Alvo de investigação da PF, Helena Witzel exerce influência no Palácico Guanabara

Ludmilla de Lima
Helena Wiltzel em agenda com o governador no Sambódramo do Rio Foto Domingos Peixoto / Agência Globo

RIO - Assim como o marido, Helena Witzel tem fama de durona. E esse jeito, reconhecido pelas pessoas mais próximas, ela levou para o Palácio Guanabara, onde o governador, ao tomar posse, lhe deu um gabinete ao lado do seu, antes destinado à Casa Civil. Quem convive com os dois não nega a influência da primeira-dama sobre as decisões de Witzel, que nas suas agendas têm o hábito de elogiar a mulher publicamente. Apesar de presença quase que constante no palácio e ao lado do ex-juiz federal, Helena tem uma atuação discreta fora dos bastidores: uma vez, em conversa informal na presença de jornalistas, ela manifestou que quem tem que “brilhar” é o marido.

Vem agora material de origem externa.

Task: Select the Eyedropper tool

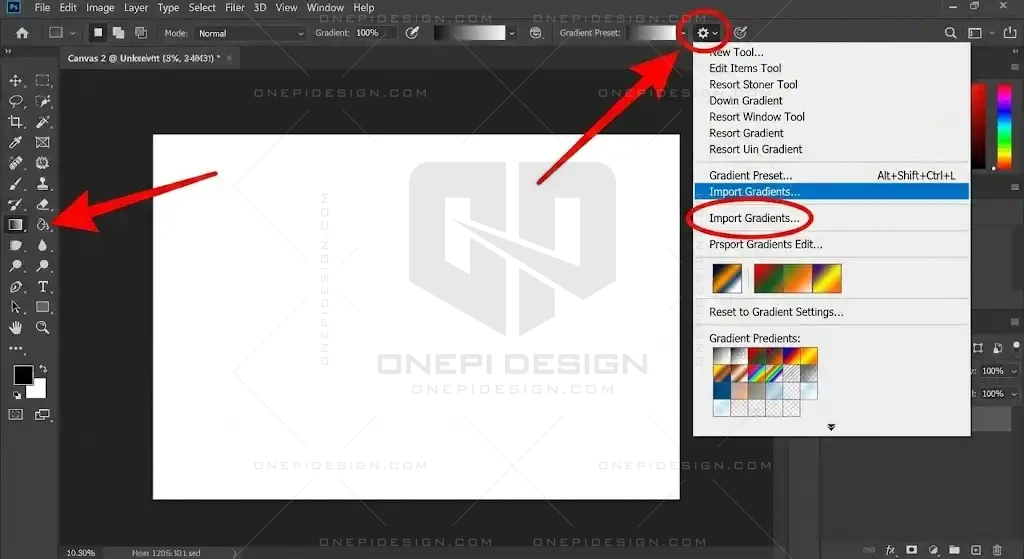Action: click(16, 143)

Ela não dá entrevistas e, nas redes sociais, aparece mais em atividades assistenciais do Rio Solidário, entidade tradicionalmente ligada a primeiras-damas e da qual é presidente de honra. Recentemente, fotos suas foram postadas no Instagram do Rio Solidário ao lado de 150 mil máscaras doadas ao estado pela comunidade chinesa no Rio. Aliás, tanto ela quanto Witzel já testaram positivo para Covid-19.

No dia 16 de abril, Helena Alvez Brandão Witzel completou 39 anos. Mãe de três filhos com o governador e “mãedrasta” — como afirma no seu perfil no Instagram — de Erick (jovem transsexual, filho do primeiro casamento de Witzel), ela foi aluna do ex-juiz na faculdade, em Vila Velha, no Espírito Santo. Numa busca sobre sua atuação como advogada, no entanto, aparecem poucos registros.

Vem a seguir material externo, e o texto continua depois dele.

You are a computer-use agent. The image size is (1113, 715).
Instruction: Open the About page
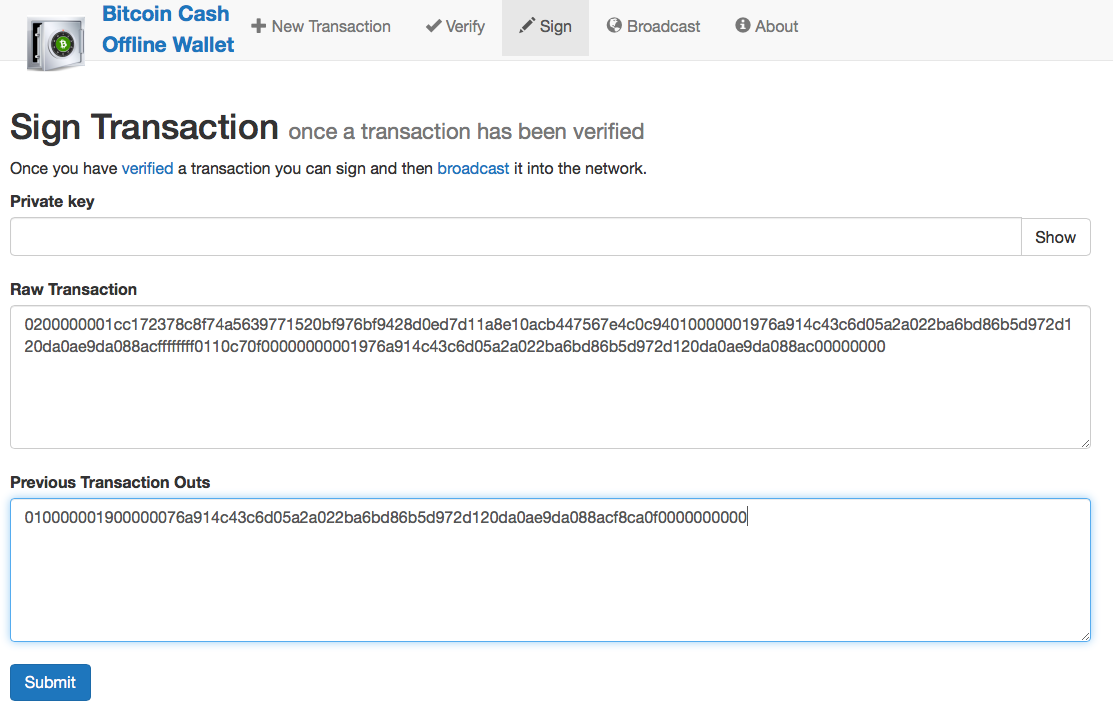[767, 26]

Entre políticos, Helena é vista como uma pessoa com poder no Guanabara, onde chegou a com a intenção de colocar ordem na casa. O mesmo ocorreu no Palácio Laranjeiras, sua residência hoje. Sempre vigilante com o dia a dia do marido — suas preocupações vão da alimentação ao excesso de trabalho, passando pela imagem de Witzel em agendas públicas —, ela divide também com ele o mesmo discurso “linha dura”. Uma vez, durante a campanha ao governo, postou no Facebook um vídeo sobre ligações entre Eduardo Paes, Sérgio Cabral, Luiz Fernando Pezão, Jorge Picciani e outros políticos chamando todos de “a grande família”.

Quando o cenário político era outro, em outubro do ano passado, publicou também no Facebook uma foto no Palácio do Alvorada ao lado de Michelle Bolsonaro, definida por ela como “nossa querida primeira-dama”. Agora, após denúncias envolvendo o seu nome e o do ex-juiz, sofre ataques na mesma rede, principalmente de bolsonaristas. Irregularidades investigadas no seu escritório possuem semelhança com esquema de Sérgio Cabral.

— Essas denúncias são uma triste surpresa — afirma uma pessoa que convive com Helena há anos. — Não esperava isso. Porque ela sempre se colocou como durona, até mais que o marido. Também, casada com Witzel, não poderia ser diferente.

De Bonsucesso, vascaína e fã de carnaval (ela é torcedora da Imperatriz), Helena também é desconfiada. Um funcionário antigo do Guanabara, sem se identificar, uma vez declarou ao GLOBO que ela e Witzel formam um "casal fechado":

— A sensação é que não elegemos um governador, mas, sim, um casal.